Y a otros animales, por consecuencia. Empero, la legislación húngara, según la película White God (Mundruczó, 2014) obliga a los ciudadanos de ese país centro-europeo a registrar a aquellos perros que no sean de raza húngara (!) para pagar impuestos por su posesión. De lo contrario, tienen que ser llevados a un refugio. En este refugio, los ciudadanos pueden adoptar perros… mas no a todos. Los perros que no tengan el buen destino de irse a casa de alguien, ya sabemos lo que les pasa.

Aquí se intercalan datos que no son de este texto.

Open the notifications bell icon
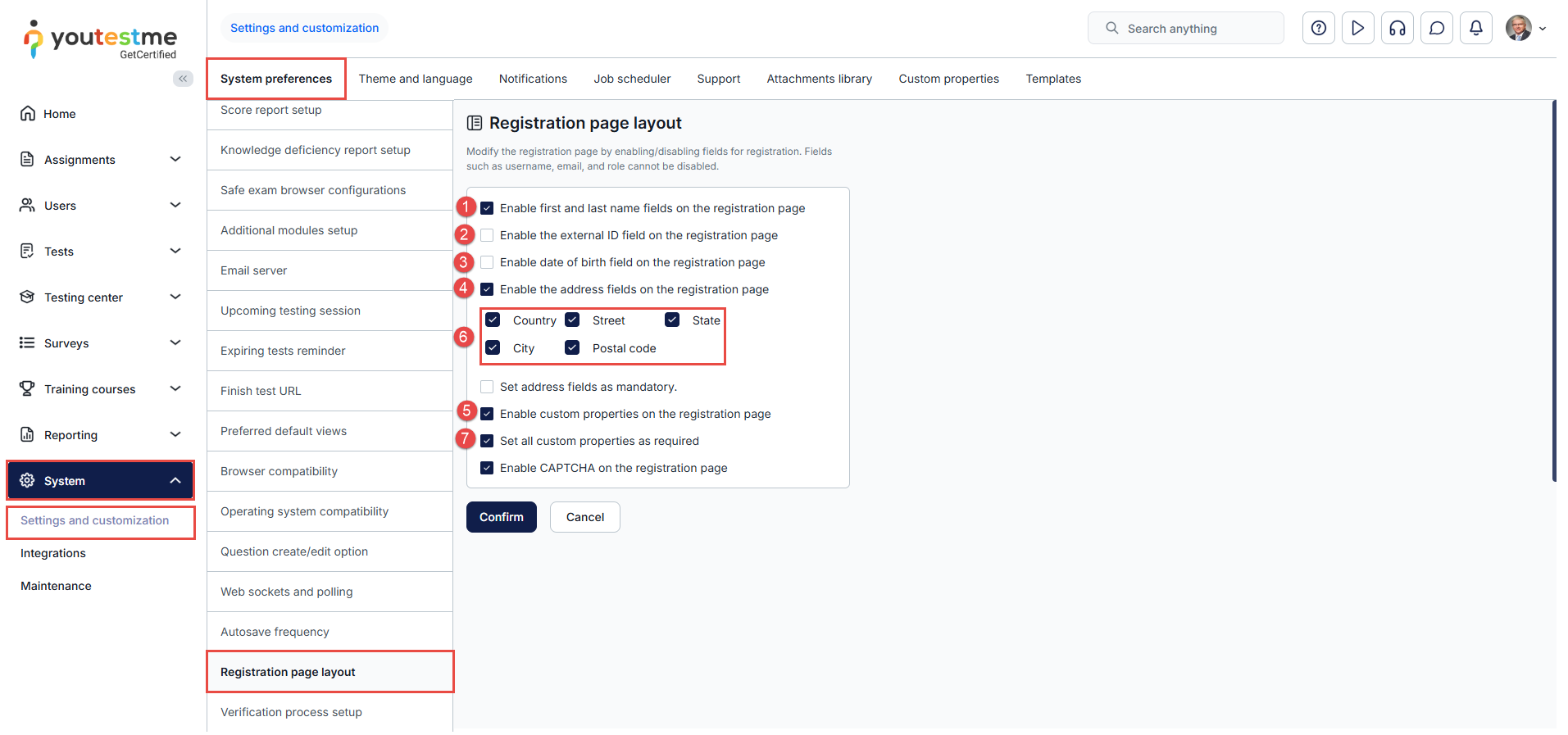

Así, Lili (la prometedora Zsófia Psotta) y su perro Hagen (que en realidad son dos perros, Luke y Body) se separan después de un corto pero intenso idilio y por su cuenta conducen, ella en bici y con su trompeta guardada en su mochila, él en sus cuatro patas y con un aleatorio amigo, la historia que se mete entre ramas amoresperrescas, rapsodias húngaras número-dos de secundaria, discotecas improvisadas y la presencia ausente de un padre que al final hace lo que tiene que hacer por el amor de su vida que es su hija.
Por razones que conviene no develar, los perros se rebelarán contra quienes debían ciega obediencia: los humanos. La lealtad se revierte y la amistad es cosa del pasado. «Olvidar» al mejor amigo es ahora castigado. Los perros húngaros del siglo XXI distan por años luz de los perros de la Grecia Antigua. Argos esperó fielmente 20 años a que Odiseo regresara. Hagen no espera que Lili regrese y emprende su camino, su propia odisea. Los tiempos, en efecto, han cambiado.
Mezcla de ‘coming of age‘, thriller y drama, con un aroma a los pájaros de Hitchcock y combinando la obra más famosa de Franz Lizst entre las calles de la ciudad que vio a nacer a Béla Bartok, Houdini y sobre la cual marcharon los alemanes, los rusos y cayeron las bombas de los gringos, Dios blanco presume de una proeza en la ‘dirección de animales’, asoma una fotografía que por fortuna no excede al resto de los valores de producción, pero su guión se estructura y resume como un dogma, una verdad indiscutible que presenta un sistema en el que el hombre tiene que aprender (a punta de mordidas) a respetar al que solía ser su mejor amigo.
En este sistema, pocos miembros de la humanidad cuidan de quien los cuidaba. Siempre hay un pequeño grupo de hombres que no saben cuidar a los perros y utilizan la lealtad en su favor, incluso para ganar dinero. La lección que da «Hagen y yo», aparentemente evangelización que proclama un «con la vara que midas serás medido», concluye la aventura sangrienta con un inocente gesto que hace dudar del tono de la película: ¿hemos visto una lucha plausible, una advertencia como las de Moisés con sus tablas de la ley… o una broma pesada? Sea una u otra, la conclusión es la misma: perder el control es probablemente la peor pesadilla de la humanidad.